Researchers are searching a lake in Italy for the remains of Roman emperor Caligula’s pleasure ship.
According to the Times, the search is being spearheaded by Nemi’s mayor Alberto Bertucci. “If it’s down there, and it’s that long, then we are talking about the world’s first luxury cruise ship. Every emperor had a villa — but Caligula demanded floating villas complete with columns, hot water, gold and mosaics.”
Divers have started exploring the lake, which is 30 km from Rome, with high-tech sonar and scans to find items potentially buried far beneath the muddy bottom of the lake. It is expected that by the end of the next week, authorities should be able to say for definite whether there is another of Caligula’s ships there. If so, it should be well preserved, even after 2000 years.
Two of Caligula’s pleasure barges were already found in the lake in the early 20th century but were destroyed during World War II. Some scholars have cast doubt on the mayor’s claims that the lake is home to a third ship, suggesting the announcement could be to get the town some publicity. However, oral testimony from 16th century divers say that an even longer boat lies undiscovered beneath the surface.
It’s not the first time authorities in Nemi have publicised a connection with one of history’s most famous bad boys. In 2011 they announced they had found Caligula’s lost tomb after a thief was caught attempting to smuggle out broken pieces of statue believed to be depicting the emperor. While Caligula was thought to have a residence in the town, there appears to be no evidence of him being buried there, especially as sources from the time say he was cremated in Rome immediately after his death.
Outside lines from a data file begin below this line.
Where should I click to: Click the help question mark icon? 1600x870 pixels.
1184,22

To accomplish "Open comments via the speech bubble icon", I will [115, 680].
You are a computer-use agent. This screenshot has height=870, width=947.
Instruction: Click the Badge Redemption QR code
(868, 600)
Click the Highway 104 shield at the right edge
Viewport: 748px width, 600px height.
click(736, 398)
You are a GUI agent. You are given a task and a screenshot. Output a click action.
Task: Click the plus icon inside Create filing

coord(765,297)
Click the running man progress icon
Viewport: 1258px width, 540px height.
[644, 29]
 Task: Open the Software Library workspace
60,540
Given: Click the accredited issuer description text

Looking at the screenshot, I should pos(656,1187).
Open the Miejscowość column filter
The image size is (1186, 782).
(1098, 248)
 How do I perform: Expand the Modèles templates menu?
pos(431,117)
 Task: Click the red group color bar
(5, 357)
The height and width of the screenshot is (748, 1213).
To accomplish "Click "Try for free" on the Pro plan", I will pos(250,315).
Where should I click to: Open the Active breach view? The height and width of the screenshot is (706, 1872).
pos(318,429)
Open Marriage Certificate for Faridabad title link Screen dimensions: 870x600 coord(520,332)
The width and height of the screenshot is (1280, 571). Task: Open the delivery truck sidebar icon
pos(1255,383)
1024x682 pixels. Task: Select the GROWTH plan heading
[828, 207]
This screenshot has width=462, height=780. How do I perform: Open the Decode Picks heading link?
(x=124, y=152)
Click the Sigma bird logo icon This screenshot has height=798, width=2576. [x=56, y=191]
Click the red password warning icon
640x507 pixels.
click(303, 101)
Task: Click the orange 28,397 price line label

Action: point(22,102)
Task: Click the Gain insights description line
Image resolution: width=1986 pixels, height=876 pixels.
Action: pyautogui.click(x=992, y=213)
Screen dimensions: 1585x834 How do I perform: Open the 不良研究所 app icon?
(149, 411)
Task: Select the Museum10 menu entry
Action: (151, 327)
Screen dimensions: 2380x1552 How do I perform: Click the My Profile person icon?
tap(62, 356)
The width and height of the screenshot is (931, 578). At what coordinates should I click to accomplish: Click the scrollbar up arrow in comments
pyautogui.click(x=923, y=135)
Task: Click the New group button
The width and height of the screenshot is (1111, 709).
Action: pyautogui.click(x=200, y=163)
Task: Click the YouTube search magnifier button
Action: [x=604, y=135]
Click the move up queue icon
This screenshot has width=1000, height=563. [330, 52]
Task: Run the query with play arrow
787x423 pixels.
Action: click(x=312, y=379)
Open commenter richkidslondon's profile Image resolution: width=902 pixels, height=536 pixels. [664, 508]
Despite this, Caligula continues to fascinate the public as one of the most notorious ancient Roman historical figures. During his deeply unpopular reign he had a reputation for depravity, with some stories have him mercilessly throwing random audience members into the arena to be eaten by wild animals, committing incest with his sisters and making his horse a priest. While it’s lost to time exactly which of these stories is true, he was assassinated in 41 AD after a financial crisis and public feud with the Senate.